Beckett walked from the field on his own, with trainers at his side. But after being examined by a doctor, he was sent home to rest. The Red Sox expect an update today.

Beckett was in the outfield when coaching staff assistant Ino Guerrero attempted to use a fungo bat to return a ball to the infield. Instead, the ball hit Beckett.

Beckett is coming off a disappointing, injury-riddled 6-6 season, in which he had a 5.78 ERA. Beckett, a 1999 first-round pick of the Florida Marlins, is 112-74 for his career, with four shutouts and nine complete games. This is his sixth season with the Red Sox.

Beckett started Sunday night against the Twins and lasted two innings. He was scheduled to pitch next on Thursday against the Phillies in Fort Myers. But manager Terry Francona said it was too early to make a decision on that yet.

Yankees

Derek Jeter will be doing extra work with hitting coach Kevin Long as the New York Yankees captain adjusts to a change in his stride at the plate.

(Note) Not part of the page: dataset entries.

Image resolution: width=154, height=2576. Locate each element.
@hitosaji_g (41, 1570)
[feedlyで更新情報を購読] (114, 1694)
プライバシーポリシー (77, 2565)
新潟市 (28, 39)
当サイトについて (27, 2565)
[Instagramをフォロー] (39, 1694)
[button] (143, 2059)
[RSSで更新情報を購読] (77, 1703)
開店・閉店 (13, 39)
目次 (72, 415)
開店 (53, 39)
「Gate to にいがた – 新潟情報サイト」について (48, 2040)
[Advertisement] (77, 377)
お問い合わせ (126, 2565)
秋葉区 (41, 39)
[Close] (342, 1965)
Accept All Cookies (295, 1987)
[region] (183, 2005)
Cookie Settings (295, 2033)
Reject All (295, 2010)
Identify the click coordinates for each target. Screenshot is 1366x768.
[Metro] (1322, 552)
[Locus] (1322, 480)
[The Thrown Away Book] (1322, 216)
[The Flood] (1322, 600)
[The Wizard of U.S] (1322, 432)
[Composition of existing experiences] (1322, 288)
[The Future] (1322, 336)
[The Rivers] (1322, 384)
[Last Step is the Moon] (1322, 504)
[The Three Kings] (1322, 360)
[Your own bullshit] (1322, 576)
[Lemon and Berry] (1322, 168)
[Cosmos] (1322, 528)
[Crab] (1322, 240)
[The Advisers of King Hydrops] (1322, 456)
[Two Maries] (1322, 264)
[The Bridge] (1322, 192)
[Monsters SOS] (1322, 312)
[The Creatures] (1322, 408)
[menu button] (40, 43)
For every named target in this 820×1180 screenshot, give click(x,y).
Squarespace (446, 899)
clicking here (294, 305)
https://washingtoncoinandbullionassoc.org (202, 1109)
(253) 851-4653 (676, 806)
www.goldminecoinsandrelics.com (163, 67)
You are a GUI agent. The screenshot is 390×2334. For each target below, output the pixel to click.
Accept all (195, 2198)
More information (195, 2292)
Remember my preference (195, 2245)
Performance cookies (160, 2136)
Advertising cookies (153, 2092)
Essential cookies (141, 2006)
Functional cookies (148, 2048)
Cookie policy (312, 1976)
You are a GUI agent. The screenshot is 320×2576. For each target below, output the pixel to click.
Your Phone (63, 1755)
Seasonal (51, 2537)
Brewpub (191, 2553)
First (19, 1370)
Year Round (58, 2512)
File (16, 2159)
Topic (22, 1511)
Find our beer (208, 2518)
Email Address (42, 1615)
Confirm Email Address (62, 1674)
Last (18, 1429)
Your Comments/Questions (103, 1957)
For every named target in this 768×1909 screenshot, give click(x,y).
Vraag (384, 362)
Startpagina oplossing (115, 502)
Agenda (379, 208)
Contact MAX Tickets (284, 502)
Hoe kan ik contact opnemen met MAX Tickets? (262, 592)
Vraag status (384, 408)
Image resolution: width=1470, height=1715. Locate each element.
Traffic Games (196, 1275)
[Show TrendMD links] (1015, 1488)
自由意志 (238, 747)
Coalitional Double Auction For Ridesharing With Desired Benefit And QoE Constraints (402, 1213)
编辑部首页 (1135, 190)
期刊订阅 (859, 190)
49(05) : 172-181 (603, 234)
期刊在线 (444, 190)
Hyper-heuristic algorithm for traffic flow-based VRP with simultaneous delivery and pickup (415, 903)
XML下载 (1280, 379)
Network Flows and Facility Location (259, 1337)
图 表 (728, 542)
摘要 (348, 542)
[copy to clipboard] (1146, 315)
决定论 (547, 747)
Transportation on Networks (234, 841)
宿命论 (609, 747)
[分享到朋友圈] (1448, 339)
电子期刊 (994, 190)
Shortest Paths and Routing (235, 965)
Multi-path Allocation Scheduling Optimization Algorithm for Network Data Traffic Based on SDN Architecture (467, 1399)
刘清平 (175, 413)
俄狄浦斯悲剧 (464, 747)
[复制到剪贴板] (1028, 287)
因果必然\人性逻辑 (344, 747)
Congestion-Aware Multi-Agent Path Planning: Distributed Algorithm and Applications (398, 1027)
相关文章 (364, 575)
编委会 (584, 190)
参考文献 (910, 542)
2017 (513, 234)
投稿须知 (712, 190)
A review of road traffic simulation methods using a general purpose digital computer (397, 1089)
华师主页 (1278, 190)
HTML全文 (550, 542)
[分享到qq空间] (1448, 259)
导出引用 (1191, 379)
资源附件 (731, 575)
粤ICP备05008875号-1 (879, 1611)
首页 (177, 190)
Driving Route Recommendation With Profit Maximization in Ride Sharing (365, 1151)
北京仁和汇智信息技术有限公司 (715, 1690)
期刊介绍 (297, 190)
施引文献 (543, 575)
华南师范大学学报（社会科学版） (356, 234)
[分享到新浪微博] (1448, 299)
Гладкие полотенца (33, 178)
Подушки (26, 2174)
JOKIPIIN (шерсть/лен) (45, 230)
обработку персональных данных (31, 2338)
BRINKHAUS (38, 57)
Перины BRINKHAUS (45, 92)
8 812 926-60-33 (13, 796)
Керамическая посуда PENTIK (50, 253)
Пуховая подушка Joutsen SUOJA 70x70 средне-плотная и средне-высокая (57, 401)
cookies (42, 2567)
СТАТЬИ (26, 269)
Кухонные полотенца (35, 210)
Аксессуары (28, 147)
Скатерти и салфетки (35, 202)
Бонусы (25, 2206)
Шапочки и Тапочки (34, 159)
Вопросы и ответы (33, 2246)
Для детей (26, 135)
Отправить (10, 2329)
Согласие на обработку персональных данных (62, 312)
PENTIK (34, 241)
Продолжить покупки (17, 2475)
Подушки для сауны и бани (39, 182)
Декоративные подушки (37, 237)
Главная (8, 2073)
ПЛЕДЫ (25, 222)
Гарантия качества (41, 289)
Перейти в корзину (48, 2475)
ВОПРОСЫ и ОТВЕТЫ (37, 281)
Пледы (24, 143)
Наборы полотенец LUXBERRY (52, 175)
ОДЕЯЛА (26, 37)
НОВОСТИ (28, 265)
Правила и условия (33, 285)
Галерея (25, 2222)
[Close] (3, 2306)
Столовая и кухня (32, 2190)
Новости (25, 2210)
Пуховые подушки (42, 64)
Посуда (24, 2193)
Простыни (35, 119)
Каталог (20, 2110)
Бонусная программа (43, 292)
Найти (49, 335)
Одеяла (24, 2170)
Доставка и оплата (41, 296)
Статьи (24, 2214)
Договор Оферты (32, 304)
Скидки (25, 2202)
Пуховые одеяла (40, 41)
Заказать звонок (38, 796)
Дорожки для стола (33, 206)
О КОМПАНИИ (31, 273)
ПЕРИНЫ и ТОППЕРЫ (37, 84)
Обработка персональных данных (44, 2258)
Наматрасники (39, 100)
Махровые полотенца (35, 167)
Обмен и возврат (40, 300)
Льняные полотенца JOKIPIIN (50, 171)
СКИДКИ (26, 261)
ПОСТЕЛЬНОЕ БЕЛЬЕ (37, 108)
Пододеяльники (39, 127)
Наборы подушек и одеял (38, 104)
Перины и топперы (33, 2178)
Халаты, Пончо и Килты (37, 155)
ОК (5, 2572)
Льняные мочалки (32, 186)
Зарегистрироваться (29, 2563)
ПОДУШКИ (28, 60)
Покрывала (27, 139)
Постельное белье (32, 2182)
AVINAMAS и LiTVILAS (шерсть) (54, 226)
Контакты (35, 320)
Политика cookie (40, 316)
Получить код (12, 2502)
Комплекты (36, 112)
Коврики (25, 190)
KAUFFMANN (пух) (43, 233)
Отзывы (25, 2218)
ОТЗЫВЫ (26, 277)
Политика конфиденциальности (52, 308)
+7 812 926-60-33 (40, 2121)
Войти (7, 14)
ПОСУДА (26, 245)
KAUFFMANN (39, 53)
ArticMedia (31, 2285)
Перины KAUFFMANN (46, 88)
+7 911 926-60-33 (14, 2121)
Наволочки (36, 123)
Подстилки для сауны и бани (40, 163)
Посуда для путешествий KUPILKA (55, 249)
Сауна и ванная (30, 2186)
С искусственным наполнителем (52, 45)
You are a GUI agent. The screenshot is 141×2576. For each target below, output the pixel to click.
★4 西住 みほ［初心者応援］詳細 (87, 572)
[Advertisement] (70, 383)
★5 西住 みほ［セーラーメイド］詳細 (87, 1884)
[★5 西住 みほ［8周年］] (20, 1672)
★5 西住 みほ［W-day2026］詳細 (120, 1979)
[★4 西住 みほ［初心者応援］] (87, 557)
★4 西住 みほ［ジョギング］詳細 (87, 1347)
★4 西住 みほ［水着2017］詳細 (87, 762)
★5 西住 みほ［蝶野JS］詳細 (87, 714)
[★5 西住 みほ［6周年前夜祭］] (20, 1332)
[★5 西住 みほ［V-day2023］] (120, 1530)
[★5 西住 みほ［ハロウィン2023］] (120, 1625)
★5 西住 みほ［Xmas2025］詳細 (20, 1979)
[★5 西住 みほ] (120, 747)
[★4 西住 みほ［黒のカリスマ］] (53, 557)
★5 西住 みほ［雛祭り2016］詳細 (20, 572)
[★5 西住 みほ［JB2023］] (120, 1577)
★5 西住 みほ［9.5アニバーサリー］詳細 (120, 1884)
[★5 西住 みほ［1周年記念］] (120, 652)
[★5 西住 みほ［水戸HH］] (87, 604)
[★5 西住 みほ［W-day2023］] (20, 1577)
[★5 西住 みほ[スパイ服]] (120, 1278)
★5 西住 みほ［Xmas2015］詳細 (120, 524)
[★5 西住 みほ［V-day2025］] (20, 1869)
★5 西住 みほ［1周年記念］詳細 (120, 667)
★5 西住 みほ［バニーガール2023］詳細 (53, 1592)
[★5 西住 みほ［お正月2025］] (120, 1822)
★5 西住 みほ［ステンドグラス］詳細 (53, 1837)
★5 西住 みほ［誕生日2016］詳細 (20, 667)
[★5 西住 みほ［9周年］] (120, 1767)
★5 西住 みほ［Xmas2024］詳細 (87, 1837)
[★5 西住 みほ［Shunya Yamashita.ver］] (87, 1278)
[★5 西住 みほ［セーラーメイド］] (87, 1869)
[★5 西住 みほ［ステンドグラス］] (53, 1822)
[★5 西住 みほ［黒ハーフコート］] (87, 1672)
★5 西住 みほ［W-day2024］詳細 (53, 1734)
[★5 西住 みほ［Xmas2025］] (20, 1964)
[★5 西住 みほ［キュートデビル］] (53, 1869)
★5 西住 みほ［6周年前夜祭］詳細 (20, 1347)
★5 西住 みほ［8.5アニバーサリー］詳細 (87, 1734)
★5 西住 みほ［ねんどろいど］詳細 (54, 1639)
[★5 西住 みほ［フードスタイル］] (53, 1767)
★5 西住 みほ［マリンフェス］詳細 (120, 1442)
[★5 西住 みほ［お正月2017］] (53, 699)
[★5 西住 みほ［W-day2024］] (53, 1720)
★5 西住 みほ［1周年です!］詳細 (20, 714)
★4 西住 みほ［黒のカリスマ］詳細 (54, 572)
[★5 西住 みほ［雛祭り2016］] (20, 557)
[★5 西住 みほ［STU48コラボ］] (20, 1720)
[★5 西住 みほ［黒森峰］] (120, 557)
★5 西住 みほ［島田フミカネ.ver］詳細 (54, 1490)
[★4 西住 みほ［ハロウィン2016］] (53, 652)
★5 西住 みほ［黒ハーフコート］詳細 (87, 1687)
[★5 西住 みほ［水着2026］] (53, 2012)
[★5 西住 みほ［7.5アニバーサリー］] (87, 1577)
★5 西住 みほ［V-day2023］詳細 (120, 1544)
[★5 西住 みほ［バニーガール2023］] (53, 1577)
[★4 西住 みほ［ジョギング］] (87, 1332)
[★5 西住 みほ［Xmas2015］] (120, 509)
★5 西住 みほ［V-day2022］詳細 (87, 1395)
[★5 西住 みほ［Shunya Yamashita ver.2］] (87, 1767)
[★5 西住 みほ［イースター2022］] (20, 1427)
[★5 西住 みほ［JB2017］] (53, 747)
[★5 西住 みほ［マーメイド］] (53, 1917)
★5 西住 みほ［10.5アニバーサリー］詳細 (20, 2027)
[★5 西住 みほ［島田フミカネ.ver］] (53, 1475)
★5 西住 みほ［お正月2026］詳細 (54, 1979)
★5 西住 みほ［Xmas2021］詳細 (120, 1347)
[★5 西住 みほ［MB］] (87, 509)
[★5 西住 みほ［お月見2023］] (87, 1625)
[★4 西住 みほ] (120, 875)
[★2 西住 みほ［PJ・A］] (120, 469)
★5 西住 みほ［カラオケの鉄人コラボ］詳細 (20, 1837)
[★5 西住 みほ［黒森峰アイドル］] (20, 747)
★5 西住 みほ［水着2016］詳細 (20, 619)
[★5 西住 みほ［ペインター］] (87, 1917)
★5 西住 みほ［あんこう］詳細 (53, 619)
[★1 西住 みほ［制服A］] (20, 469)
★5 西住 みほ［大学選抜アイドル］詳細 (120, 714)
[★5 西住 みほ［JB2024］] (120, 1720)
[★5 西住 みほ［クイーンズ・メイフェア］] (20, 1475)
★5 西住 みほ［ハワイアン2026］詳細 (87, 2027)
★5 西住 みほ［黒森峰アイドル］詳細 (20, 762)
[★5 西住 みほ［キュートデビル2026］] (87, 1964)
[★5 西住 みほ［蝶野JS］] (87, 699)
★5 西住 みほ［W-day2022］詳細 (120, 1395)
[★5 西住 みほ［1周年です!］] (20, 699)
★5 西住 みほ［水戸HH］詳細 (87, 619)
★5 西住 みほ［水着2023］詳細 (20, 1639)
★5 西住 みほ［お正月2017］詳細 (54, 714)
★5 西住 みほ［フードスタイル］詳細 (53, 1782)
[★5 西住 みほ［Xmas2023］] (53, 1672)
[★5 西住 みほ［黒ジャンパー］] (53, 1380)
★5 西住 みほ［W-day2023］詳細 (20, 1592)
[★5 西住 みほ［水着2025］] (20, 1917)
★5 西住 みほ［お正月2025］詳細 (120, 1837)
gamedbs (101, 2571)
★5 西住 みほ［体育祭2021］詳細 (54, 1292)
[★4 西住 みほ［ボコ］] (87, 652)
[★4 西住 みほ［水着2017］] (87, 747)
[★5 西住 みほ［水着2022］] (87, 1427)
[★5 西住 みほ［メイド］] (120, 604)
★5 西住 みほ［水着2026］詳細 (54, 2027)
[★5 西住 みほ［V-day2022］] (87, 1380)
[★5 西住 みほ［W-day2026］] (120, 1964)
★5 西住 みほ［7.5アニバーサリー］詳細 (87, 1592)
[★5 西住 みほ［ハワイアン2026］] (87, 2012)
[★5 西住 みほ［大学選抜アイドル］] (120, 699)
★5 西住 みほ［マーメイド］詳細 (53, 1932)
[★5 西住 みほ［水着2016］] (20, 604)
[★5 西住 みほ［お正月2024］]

The pair are set for an additional session today at the Yankees' complex. Jeter was not scheduled to make the road trip for a spring training game against Pittsburgh.

Jeter is no longer striding with his left foot. He made a smaller adjustment late last season, shortening his stride after a session with Long.

Jeter batted .270 last year, 44 points below his career average. Early on this year, he's acknowledged that he doesn't feel comfortable at the plate, and he asked Long for more help.